Durante 2025, Horizon multiplicó por seis sus ingresos respecto al año anterior y el objetivo para 2026 es lograr, por lo menos, lo mismo. Ese crecimiento se explica por un mix entre adquisición de nuevos clientes y expansión dentro de cuentas existentes. “Una vez que los clientes empiezan a probar el valor, suelen ampliar el uso del producto. Tenemos expansiones del 150% o incluso del 250% en algunas cuentas”, indicó Scopesi.
La startup ya trabaja con empresas como Mercado Libre, Itaú, PwC, SURA y PedidosYa, y logró validar su solución en entornos altamente regulados. Cuenta además con certificación SOC 2 y lanzó más de 45 funcionalidades clave en el último año, un ritmo de desarrollo que busca sostener con el nuevo capital.
Más allá de los números, Scopesi evita hablar de un punto exacto en el que Horizon deje de ser una startup prometedora para convertirse en un jugador consolidado. “Siempre sentimos que sigue siendo día cero. Cuando miramos hacia adelante, siempre hay mucho más por construir”, afirmó.

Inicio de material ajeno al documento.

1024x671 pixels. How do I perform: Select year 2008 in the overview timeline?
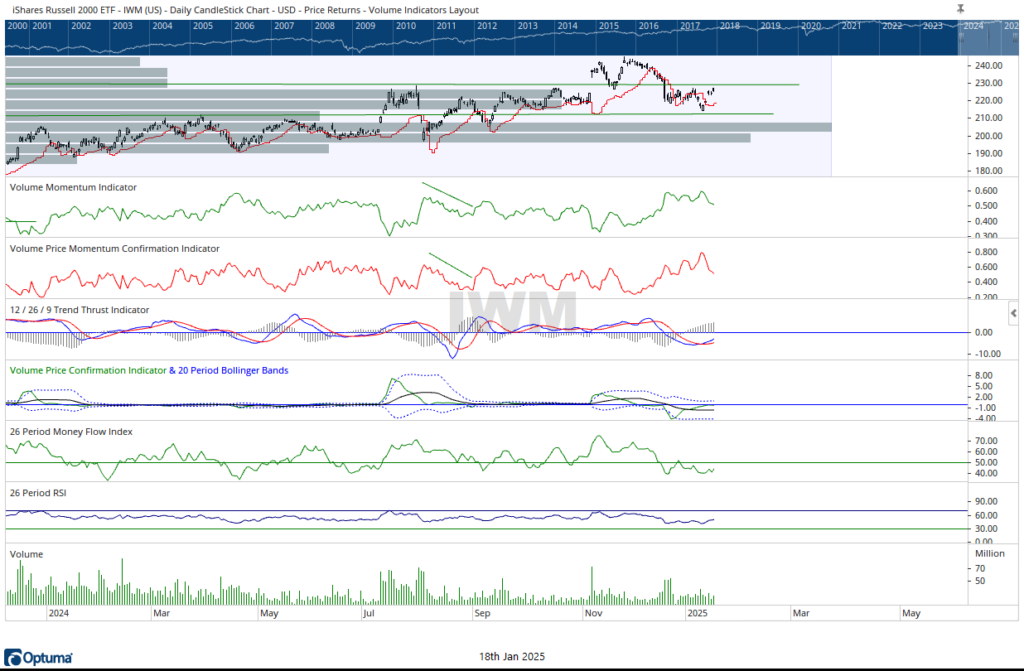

La ambición de fondo es construir una infraestructura escalable que permita a las organizaciones entender, casi en tiempo real, cómo trabajan y dónde están las verdaderas palancas de impacto. “Desde el inicio pensamos la solución con una restricción clara. No se puede ayudar a todas las empresas del mundo solo con personas. Con tecnología, ese proceso se vuelve escalable”, concluyó.

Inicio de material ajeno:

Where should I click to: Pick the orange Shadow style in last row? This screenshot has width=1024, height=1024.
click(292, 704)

El gol que “vale la pena gritar” de Cubo Itaú
Durante el año 2025 algunos referentes del sector tecnológico definieron a Horizon como una de las startups uruguayas con mejores perspectivas de crecimiento y actualmente integra el ecosistema de innovación de Cubo Itaú Uruguay, que promueve el desarrollo de startups tecnológicas con impacto regional.
Forbes habló con Juan Martín Garrido, country manager de Cubo, a propósito de este hito que llegó con el primer aniversario del hub de tecnología en el país. “Es uno de esos goles que vale la pena gritar. Que esto ocurra justo al año de haber llegado a Cubo es un broche de oro para todo el trabajo que se hizo”, señaló. Para el ejecutivo, la operación se suma a otros hitos del año y refuerza la percepción de que el mundo corporativo encuentra en el hub un espacio para ganar eficiencia y explorar nuevas alternativas.
Garrido subrayó además el valor simbólico y práctico de que fondos regionales de peso comiencen a invertir tickets relevantes en startups uruguayas.
“Que un fondo como NXTP, con más de US$ 250 millones bajo manejo, empiece a mirar startups de Uruguay y apueste con un ticket grande demuestra una confianza enorme en el talento que hay en el país”, afirmó.
En ese sentido, destacó que el proceso de levantamiento de capital estuvo lejos de ser sencillo y requirió un trabajo intenso por parte de los fundadores. “No es algo que pase de un día para el otro. Es un proceso desgastante y el mérito es 100% del equipo emprendedor de Horizon. Para nosotros, valida el valor de la curaduría y del rol de Cubo como conector entre talento local y capital regional”, concluyó.